Benjamin Welby shared the results of some work he did a while ago – Harry Hazard – a series of digital animated films for tenants in privately let accommodation. The animations show both the tenants’ responsibilities and what should be their landlord’s responsibilities, encouraging them to contact their landlords where necessary.
Speak up is one of the pieces of advice shared in Ross Wigham’s post on the subject of speaking in public. Many of us have to do presentations, talks or speeches at some point (or should do but avoid it), so Ross’s advice should be useful to many.
Hannah Chia would prefer some media did not ‘speak up’ so much about women’s weight. Her post – If Jessica Ennis is Fat, What Hope for the Rest of Us? – was prompted by ridiculous criticism of female Olympic athletes’ appearance. It is such a serious issue because it is virtually impossible to escape even in passing the lurid magazine covers that declare a woman too fat or too thin, sometimes in the same week.

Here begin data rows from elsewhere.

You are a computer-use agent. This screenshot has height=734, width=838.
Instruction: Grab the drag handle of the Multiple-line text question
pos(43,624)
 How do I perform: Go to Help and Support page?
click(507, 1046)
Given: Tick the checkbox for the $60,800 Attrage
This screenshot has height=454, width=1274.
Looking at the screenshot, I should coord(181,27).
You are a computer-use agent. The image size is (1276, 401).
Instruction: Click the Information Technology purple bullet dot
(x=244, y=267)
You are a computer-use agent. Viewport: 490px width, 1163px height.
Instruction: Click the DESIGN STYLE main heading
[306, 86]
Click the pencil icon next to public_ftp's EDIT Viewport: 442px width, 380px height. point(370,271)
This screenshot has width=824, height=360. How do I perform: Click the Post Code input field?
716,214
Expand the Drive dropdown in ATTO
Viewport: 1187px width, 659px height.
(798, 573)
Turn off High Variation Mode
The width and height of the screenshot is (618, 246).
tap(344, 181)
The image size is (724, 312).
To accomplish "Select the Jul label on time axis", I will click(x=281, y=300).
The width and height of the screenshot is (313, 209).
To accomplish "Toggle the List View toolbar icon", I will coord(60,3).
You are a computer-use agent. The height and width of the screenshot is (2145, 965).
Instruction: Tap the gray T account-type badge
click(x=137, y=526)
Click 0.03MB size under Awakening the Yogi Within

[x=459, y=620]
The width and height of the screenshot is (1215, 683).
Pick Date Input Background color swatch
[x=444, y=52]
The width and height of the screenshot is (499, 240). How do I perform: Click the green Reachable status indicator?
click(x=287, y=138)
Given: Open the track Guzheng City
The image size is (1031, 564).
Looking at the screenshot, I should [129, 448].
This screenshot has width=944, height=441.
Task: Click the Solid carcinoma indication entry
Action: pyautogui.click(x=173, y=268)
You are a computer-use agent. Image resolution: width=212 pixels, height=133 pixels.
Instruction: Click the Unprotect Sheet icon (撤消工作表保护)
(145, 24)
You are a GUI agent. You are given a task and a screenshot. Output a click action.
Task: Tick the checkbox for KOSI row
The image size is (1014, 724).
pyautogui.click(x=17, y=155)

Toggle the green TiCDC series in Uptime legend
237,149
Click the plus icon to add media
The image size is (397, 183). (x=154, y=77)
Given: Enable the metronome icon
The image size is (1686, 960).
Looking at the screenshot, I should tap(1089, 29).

The criticism of what women look like even creeps into my explanation of Why I will not be famous. This post was prompted partly by the lack of women in the Cabinet currently; partly by questions asked more frequently about why there are fewer women presenting certain types of programmes on television (and how they seem to fit a certain type most of the time). I also have considered the idea from having researched a 19th century celebrity and how fame affected her life.
Phil Jewitt anticipated what I intended to suggest as the Week 23 (entirely optional) theme in A good knock – a post about the 25th anniversary of his starting at Leeds City Council. He picks out some key points of his career thus far and comments on what has changed over the years.
Whether you approve or disapprove of the monarchy, it will have been impossible to miss that the first weekend of June has been the Queen’s Diamond Jubilee. You may have taken part in or observed events to celebrate that, and may want to write about it. You may want to write about why you would prefer the UK to be a republic.
I am suggesting a slightly broader (entirely optional) theme for Week 23, however, of anniversaries, jubilees, festivals, pageants, fêtes, country fairs and shows. As I write, the first big music festival in Newcastle of the summer season has just happened, and I’m thinking of my role as one of the people who has been involved with thinking about how we plan for the future of that area.
Thank you very much to all those who have contributed posts to Week 22. If I have missed any posts out, please do tell me via Twitter. Thank you also to those who have already read these posts and indicated liking them, and to new followers. Contributing a post is easy, and is explained on our About page. We already have one post in from Matt Murray for Week 23, and look forward to seeing the others soon.